Good example. But physics has a way to bring back old theories under new
names, thus “New ether theories”:

[http://vixra.org/pdf/1708.0318v1.pdf](http://vixra.org/pdf/1708.0318v1.pdf)

It can also be said that Einstein substituted “space-time” for “ether”. But
you are right my blanket statement turns out to be too general.

> Special Relativity is clearly right enough that particle accelerators
> work...

Unfortunately, I don’t agree that SP is a useful theory. Physicists include
branded labels in their equations to save their theories and then when it
comes to do actual calculations they eliminate those labels and use numerical
methods. And then they say their theories work. This is my own view and I
concede that I no longer have the energy to talk about such contentious
physics issues.

I don't like to argue on "theories" level because in physics all theories
including Special Relativity are merely names given to a huge collection of
statements. This collection will include contradictory statements as well. So
if you argue with a physicist about Special Relativity he will simply pick and
choose suitable arguments from the available legal arguments and prove his
points. Some other physicist may choose other legal arguments and prove just
the opposite point. Both arguments would be legal in physics.

Data section
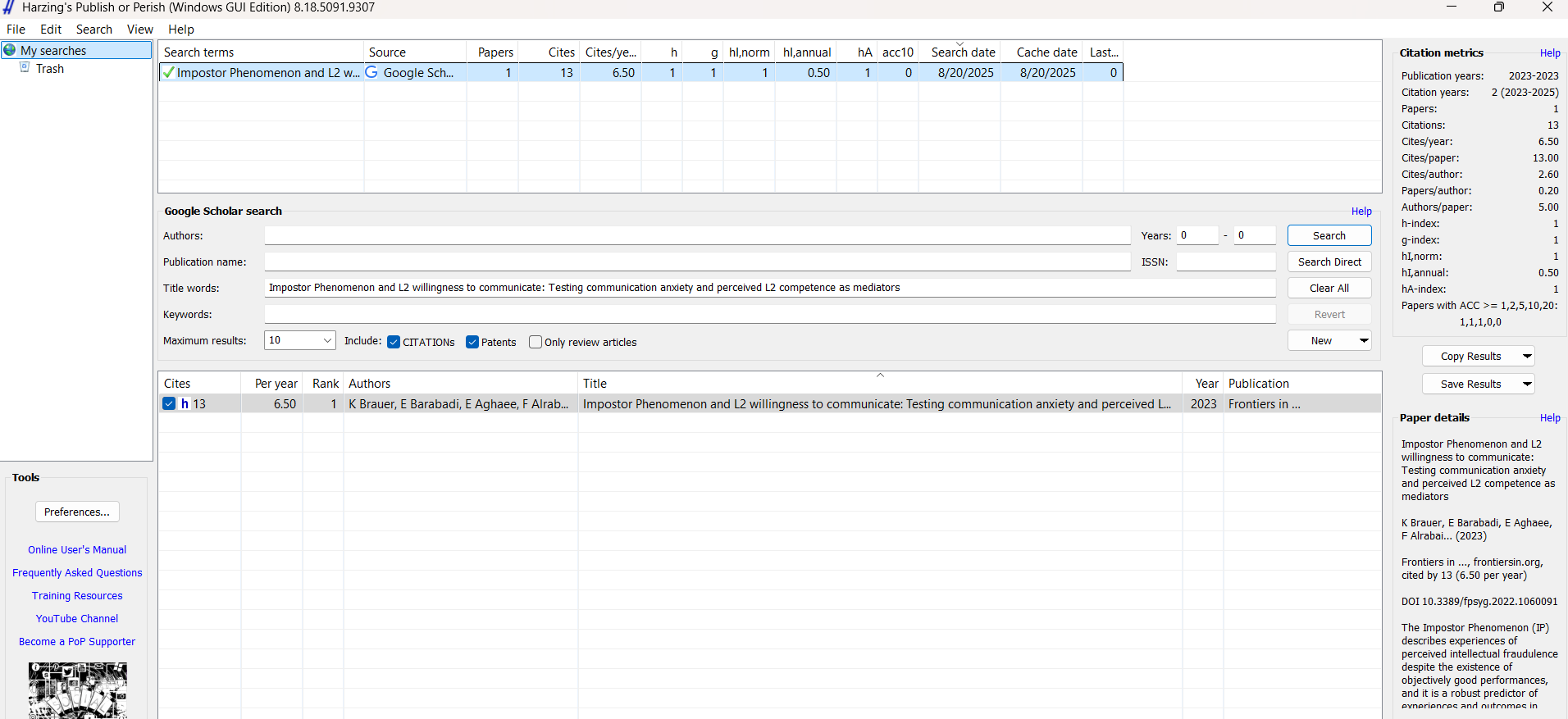
Task: Open the Frequently Asked Questions link
Action: [x=77, y=573]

The problem
Resume the physics forum comment on Special Relativity from the point where it stops. The listing has no connection to the physics forum comment.

Result below
So when you say "Special Relativity is clearly right enough that particle
accelerators work and atom bombs explode..." for me this is problematic
because no term called "special relativity" enters any calculations in
particle physics. They may use philosophical concepts associated with the
theory and then eliminate those philosophical terms. But if we try to enter
into specifics here we'll be lost in detail.

I wish Stephen Crothers good luck and I hope he will succeed. This will be
good for physics. But as an outsider his chances to succeed is minimal. If he
were a prominent physicists lots of people here would have read and discussed
this paper. But now it is dismissed because he bolded some sentences.

------
nyc111
I like this quote:

> ... time is no more defined by a clock than pressure is defined by a
> pressure gauge, speed by a speedometer, or gravity by a graded spring. Time
> is not defined by clocks. It is naturally fixed, manifest in motion, as with
> the celestial bodies. By defining time by his clocks, A. Einstein detached
> time from physical reality.

Einsten mistook his clock for time! Or reified time with a clock.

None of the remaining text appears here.